De la redacción
Periódico La Jornada
Miércoles 8 de julio de 2026, p. 2
“Hemos sufrido una injusticia”, declaró el seleccionador Hossam Hassan en conferencia de prensa tras el partido. “Superamos en todo a la vigente campeona. Sin embargo, parece ser que desde Argentina se ha ejercido presión sobre el árbitro. Y este ha sido el resultado”. El ex delantero también criticó la actuación del VAR. “Todos vimos cómo le tiraban de la camiseta (a Salah), pero no se revisó la jugada para anular el gol. No voy a seguir con esto. Se los prometo: desde el momento en que regrese al país, no voy a ver un solo partido más de este torneo. Es mi lucha, mi propia manera de alzar la voz”.

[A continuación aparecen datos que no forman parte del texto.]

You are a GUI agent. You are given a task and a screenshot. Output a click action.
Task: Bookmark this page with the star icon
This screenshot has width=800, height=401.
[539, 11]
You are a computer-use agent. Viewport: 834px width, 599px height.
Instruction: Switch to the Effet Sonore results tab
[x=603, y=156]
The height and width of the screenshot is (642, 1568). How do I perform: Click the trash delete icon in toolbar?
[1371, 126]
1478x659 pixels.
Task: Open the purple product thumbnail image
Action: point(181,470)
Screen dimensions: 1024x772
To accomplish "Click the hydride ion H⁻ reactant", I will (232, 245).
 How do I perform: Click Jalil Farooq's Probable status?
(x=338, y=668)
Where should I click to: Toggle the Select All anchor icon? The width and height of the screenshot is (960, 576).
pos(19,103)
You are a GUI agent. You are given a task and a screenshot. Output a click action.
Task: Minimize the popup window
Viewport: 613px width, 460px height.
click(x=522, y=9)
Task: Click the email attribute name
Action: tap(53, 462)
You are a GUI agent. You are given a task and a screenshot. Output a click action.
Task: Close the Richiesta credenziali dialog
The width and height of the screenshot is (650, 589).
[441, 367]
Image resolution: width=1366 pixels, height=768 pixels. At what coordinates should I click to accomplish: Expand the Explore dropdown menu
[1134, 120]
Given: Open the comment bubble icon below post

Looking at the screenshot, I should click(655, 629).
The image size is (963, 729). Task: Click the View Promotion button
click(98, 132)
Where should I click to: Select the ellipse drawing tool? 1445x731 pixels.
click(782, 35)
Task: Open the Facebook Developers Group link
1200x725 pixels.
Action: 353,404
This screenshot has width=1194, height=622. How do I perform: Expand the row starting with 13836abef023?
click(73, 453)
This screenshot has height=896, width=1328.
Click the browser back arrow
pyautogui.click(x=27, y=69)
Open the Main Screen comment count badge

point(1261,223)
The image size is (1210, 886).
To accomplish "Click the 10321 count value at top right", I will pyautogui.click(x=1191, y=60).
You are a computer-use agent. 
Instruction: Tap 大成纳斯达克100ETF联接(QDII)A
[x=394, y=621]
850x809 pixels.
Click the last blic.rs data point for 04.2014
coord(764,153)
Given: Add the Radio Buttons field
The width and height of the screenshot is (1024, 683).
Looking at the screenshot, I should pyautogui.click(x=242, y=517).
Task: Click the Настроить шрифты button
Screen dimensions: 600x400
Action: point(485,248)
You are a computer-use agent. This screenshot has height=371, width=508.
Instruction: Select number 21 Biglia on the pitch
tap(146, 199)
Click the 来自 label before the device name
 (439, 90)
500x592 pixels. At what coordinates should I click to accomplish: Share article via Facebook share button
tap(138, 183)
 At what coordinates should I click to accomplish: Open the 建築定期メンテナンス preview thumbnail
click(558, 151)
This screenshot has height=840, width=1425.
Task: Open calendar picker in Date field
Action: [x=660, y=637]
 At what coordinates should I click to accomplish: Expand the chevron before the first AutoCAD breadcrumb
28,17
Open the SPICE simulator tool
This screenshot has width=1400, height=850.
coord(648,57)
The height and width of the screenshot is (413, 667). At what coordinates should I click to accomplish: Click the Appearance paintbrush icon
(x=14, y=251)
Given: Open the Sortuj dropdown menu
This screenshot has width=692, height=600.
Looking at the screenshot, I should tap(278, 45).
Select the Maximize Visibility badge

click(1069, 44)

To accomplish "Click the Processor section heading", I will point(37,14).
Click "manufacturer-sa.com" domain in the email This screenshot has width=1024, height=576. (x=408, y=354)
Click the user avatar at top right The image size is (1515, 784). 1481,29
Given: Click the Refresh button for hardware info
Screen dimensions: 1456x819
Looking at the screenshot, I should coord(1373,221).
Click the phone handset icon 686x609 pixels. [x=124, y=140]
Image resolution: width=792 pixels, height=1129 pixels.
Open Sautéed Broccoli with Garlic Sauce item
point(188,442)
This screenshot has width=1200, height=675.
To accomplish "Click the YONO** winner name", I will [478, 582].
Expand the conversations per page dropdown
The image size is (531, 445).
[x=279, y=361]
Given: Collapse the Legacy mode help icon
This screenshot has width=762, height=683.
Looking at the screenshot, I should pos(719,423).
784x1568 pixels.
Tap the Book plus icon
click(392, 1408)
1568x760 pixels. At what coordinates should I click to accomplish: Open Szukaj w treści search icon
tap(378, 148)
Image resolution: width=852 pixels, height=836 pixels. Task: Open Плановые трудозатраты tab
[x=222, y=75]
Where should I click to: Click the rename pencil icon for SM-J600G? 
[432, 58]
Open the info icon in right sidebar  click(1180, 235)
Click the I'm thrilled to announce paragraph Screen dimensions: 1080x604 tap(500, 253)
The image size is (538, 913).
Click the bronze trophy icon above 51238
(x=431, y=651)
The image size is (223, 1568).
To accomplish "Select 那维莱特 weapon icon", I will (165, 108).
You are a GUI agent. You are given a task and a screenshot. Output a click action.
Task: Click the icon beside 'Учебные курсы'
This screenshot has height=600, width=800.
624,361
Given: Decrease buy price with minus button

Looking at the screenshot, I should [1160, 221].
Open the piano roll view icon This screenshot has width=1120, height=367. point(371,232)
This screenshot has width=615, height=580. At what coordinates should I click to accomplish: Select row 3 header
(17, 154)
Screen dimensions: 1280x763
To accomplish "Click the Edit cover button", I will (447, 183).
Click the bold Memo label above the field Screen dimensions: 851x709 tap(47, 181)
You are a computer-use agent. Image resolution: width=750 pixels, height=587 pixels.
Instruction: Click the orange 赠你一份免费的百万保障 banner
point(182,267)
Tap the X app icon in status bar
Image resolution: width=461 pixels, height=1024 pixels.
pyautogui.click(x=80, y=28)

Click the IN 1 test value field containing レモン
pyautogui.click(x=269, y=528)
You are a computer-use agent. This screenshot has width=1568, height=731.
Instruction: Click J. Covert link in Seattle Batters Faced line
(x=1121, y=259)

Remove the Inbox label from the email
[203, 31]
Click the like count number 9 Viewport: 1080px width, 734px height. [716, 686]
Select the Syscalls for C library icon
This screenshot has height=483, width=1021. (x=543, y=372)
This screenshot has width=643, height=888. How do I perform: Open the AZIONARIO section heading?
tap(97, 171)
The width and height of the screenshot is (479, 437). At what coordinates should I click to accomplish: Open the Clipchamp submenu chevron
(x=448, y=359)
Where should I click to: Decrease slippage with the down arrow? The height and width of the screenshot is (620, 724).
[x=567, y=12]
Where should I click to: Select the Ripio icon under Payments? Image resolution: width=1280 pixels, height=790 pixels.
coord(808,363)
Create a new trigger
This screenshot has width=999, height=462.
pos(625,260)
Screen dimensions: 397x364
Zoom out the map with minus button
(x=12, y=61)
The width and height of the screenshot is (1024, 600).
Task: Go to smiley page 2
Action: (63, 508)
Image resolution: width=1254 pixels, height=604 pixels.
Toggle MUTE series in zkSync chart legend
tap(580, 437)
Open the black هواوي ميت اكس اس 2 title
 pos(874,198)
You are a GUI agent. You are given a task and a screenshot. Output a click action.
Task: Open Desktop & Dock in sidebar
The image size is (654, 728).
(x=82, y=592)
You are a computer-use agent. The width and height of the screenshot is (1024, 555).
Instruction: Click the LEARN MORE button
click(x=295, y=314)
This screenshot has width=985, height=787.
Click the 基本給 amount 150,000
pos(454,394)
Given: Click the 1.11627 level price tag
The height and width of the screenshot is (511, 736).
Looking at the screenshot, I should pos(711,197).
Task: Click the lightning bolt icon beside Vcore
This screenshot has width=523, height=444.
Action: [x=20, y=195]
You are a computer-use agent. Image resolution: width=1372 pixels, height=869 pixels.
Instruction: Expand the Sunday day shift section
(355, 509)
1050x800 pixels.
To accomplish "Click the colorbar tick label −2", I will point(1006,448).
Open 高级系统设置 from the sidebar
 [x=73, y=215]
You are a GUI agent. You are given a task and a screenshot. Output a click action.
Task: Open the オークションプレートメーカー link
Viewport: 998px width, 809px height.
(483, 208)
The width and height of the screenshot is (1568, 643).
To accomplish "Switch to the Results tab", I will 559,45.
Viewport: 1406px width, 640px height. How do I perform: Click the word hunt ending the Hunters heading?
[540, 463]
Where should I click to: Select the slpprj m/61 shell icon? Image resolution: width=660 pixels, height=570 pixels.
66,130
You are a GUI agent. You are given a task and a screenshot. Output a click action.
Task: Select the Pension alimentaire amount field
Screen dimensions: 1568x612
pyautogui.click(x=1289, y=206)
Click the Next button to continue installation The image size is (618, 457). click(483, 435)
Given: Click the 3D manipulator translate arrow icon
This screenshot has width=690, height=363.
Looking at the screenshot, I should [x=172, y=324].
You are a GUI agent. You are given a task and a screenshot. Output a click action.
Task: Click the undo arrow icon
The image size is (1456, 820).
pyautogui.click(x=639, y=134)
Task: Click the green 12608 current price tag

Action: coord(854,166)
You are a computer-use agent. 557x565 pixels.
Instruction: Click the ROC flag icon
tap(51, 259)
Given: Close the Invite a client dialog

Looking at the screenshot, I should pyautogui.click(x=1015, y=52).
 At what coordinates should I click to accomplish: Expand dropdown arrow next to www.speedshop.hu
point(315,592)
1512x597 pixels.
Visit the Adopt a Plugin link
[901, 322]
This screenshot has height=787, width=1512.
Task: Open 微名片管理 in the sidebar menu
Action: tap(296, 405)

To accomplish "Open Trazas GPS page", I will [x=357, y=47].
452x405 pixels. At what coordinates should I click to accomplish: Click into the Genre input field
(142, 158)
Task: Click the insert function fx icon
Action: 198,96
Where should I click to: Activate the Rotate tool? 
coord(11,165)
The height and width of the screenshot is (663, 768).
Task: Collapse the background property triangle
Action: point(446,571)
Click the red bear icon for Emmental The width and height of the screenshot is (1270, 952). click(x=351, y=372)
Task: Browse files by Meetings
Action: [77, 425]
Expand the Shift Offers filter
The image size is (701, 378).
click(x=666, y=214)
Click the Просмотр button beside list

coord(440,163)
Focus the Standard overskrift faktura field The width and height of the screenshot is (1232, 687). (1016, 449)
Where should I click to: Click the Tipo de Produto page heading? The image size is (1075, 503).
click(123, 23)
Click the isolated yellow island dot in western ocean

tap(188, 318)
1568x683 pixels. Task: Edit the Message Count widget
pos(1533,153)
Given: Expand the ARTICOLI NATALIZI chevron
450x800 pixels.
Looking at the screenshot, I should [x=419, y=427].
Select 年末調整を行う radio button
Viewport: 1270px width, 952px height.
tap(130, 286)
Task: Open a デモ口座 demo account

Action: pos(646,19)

Cerca del final, Hassan levantó los brazos formando una equis desde su banco, un gesto que la FIFA interpreta como una denuncia de abusos racistas. Según el reglamento, una vez que el árbitro observa el llamado, se inicia un proceso de tres pasos que incluye la pausa inmediata del encuentro. Sin embargo, en lugar de activarse el protocolo, el entrenador recibió una tarjeta amarilla y el juego se reanudó.